1.4.2 PCR 扩增产物纯化和基因测序 采用虾碱性磷酸酶及核酸外切酶I 纯化PCR 扩增产物。 于每5 μL PCR 产物中分别加入SAP 和Exo- I 各0.75 μL,37℃酶切反应30 min,80℃酶失活15 min。PCR产物经酶切纯化后作为模板,采用3730 基因测序仪进行基因测序。
1.4.3 序列比对和分析 序列比对采用Chromas 软件进行,ABO 等位基因的命名方法参照ISBT 血型抗原等位基因数据库。
2 结果
2.1 血型血清学结果 正定型与单克隆抗-A 反应呈w+,与人源抗-A 不反应,与单克隆抗-B 呈4+凝集;与抗-H 反应强度为:B 细胞<自身细胞<O 细胞;反定型与A1 细胞反应2+,与B 细胞、O 细胞均不反应,4℃正反定型试验有轻微增强;吸收放散试验证实该献血者红细胞上有弱A 抗原存在。 见表1。
表1 血型血清学结果
2.2 ABO 基因检测结果 对该例血型血清学鉴定不一致的标本进行1-7 外显子直接测序, 测序结果与A1.01 参考序列比对, 显示1-5 外显子无突变, 第6-7 外显子存在c.261delG,c.297A>G,c.526C>G,c.640A >G,c.657C>T,c.703G>A,c.796C>A,c.803G >C,c.930G >A 杂 合 突 变, 基 因 型 为ABO*B(A).04/O.01.01。 见图1。
图1 杂合突变位于B(A)04 亚型关键核苷酸c.640A>G
2.3 B(A)04 亚型关键核苷酸差异 与A1.01 相比,存在c.297A>G,c.526C>G,c.640A>G,c.657C>T,c.703G>A,c.796C>A,c.803G>C,c.930G>A 突变;与B.01 相比,多出了c.640A>G 突变,提示B(A).04 的遗传背景与B.01 基因有关。 见表2。
表2 ABO*BA.04 与参考序列差异比对
3 讨论
ABO 血型的正确鉴定是保障临床输血安全性、有效性的重要前提,错误的血型鉴定结果直接引发血液的误输注。 而输注血型不合的血液可能引起输血反应[4]。
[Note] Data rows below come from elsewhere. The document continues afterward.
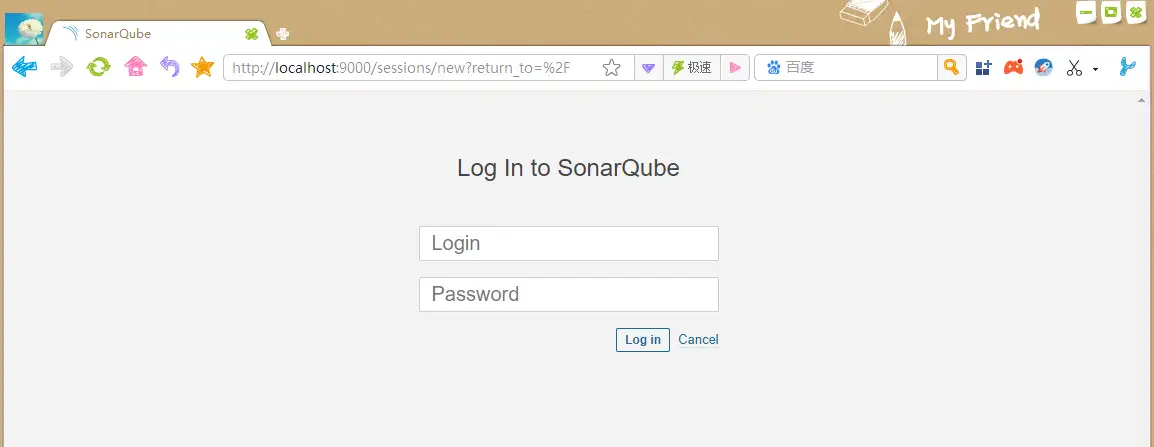Click the purple undo arrow icon

click(x=170, y=68)
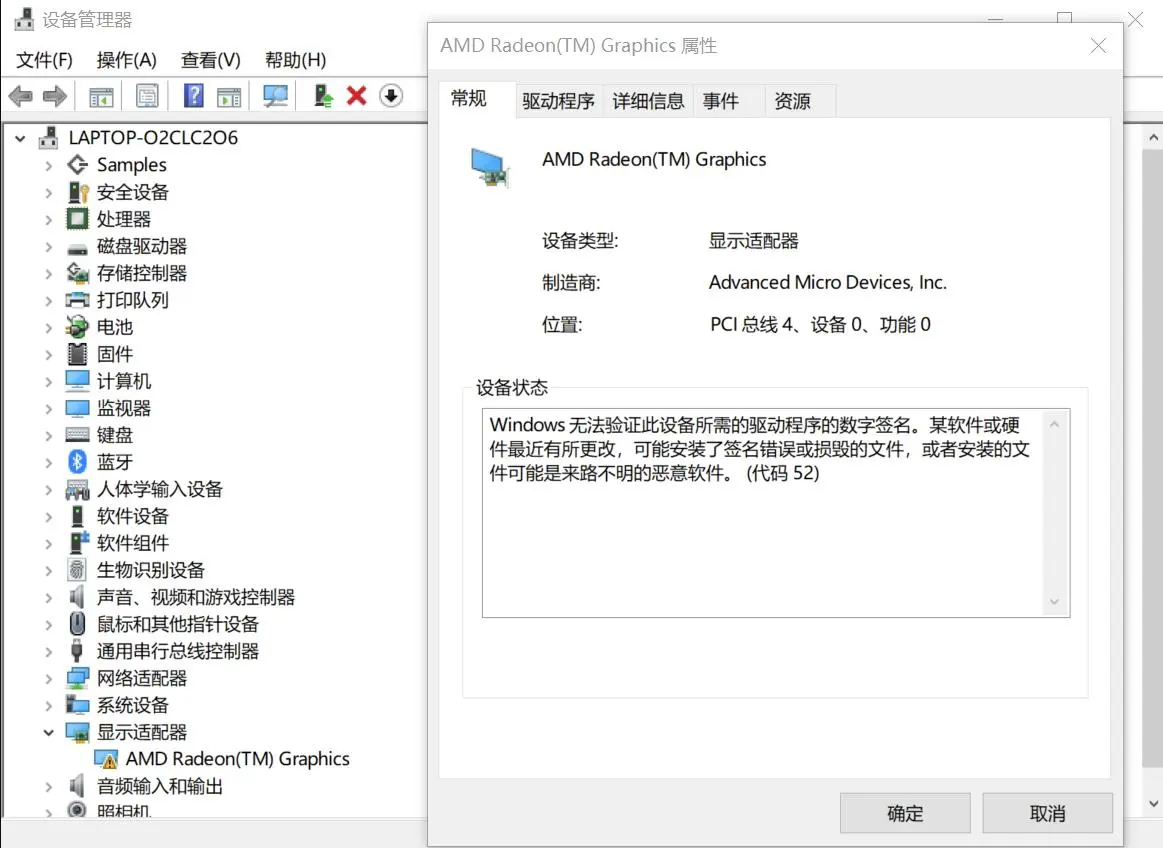Click the scan for hardware changes icon
1163x848 pixels.
click(275, 96)
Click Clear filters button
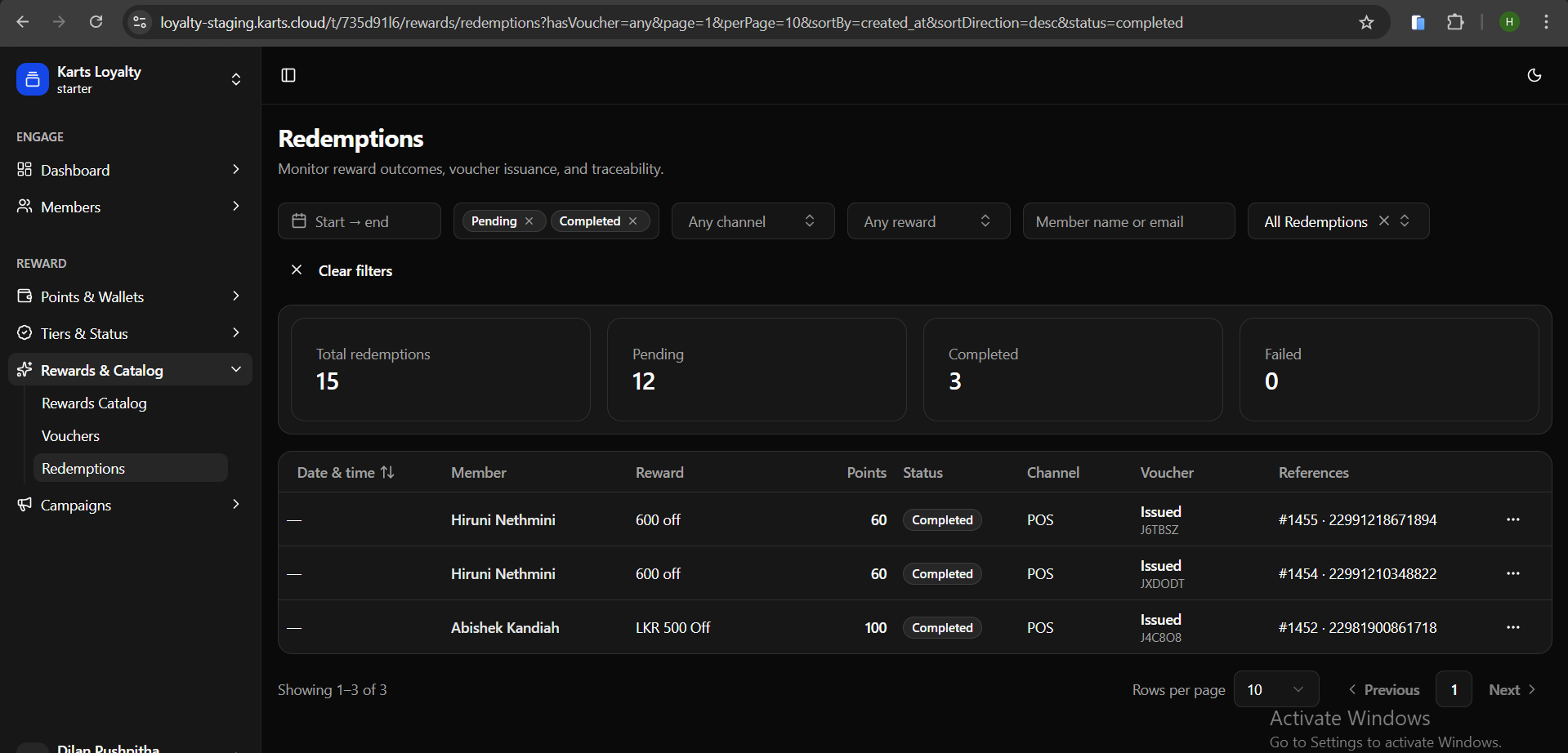This screenshot has width=1568, height=753. coord(342,270)
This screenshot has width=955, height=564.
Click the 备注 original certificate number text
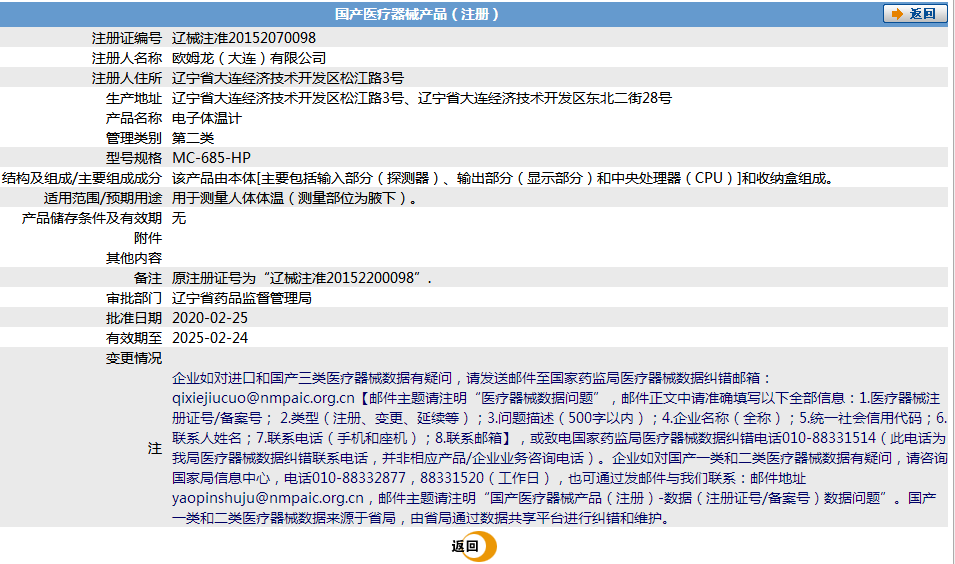[301, 278]
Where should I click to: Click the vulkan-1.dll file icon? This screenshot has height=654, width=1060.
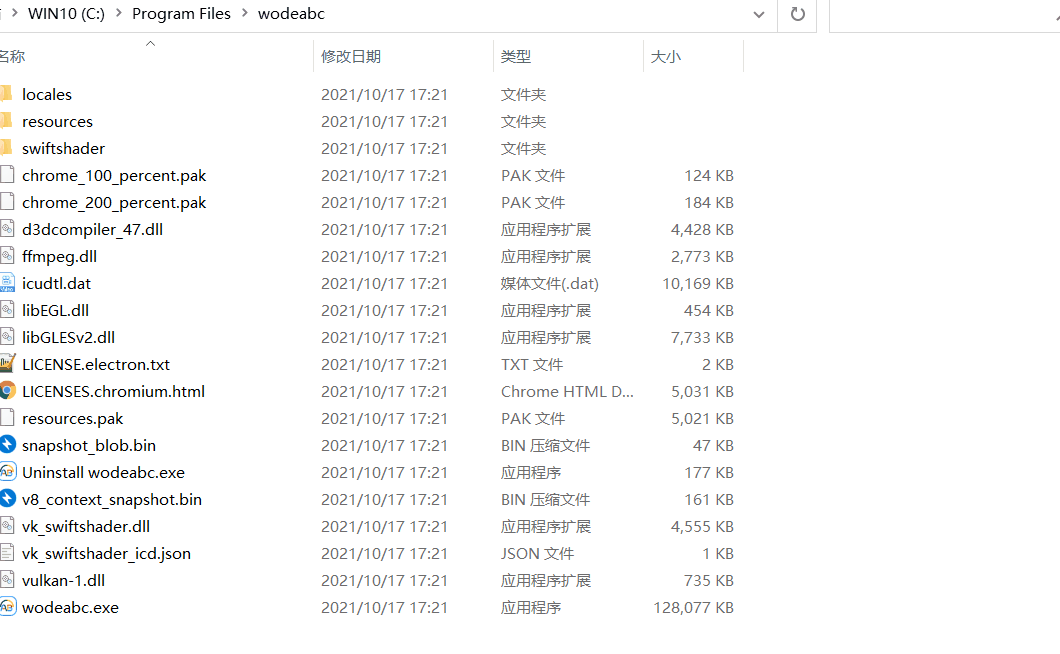8,580

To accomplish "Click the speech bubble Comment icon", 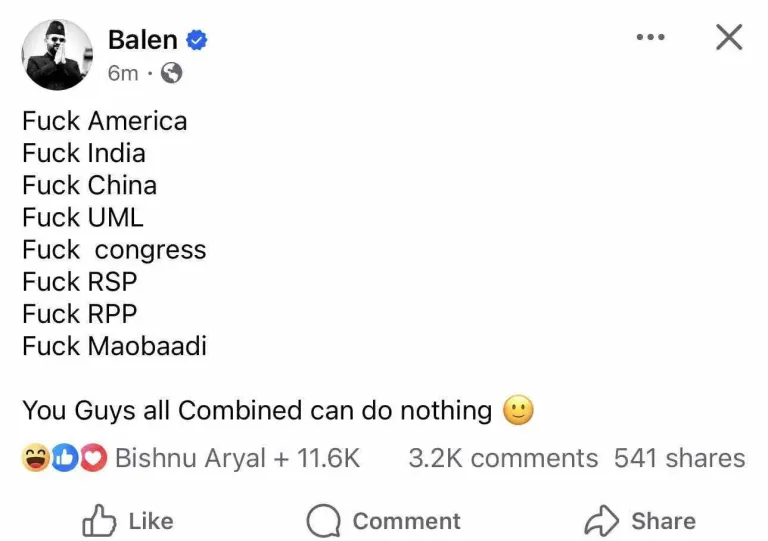I will click(x=324, y=520).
因此一旦发现ABO 血型正反定型不相符,建议进一步完善检测方法[5]。 兰炯采等[6]报道,对ABO 正反定型不一致的疑难血型检定,第一步首先排除人为因素或操作失误, 第二步对应临床资料予以归纳分类, 第三步设计针对性试验验证。 针对该例ABO 正反定型不一致结果进行分析和设计进一步试验:(1)应用特殊分型试剂和吸收放散试验;(2)分子生物学方法。 具体到本例疑难血型的鉴定结果显示,正定型与单克隆抗-A(w+),与人源抗-A(-),与单克隆抗-B(4+);与抗-H 反应强度依次为:B 细胞<自身细胞<O 细胞; 反定型与A1 细胞(3+),与B 细胞、O 细胞均(-);吸收放散试验证实该献血者红细胞上有弱A 抗原存在。 根据血型血清学反应格局推测可能为B(A)亚型。 通过进一步对献血者ABO 基因的1-7 外显子测序显示:1-5 外显子无突变, 第6-7 外显子存在c.261delG,c.297A>G,c.526C>G,c.640A>G,c.657C>T,c.703G>A,c.796C>A,c.803G>C,c.930G>A 杂合突变,确定其基因型为ABO*B(A).04/O.01.01。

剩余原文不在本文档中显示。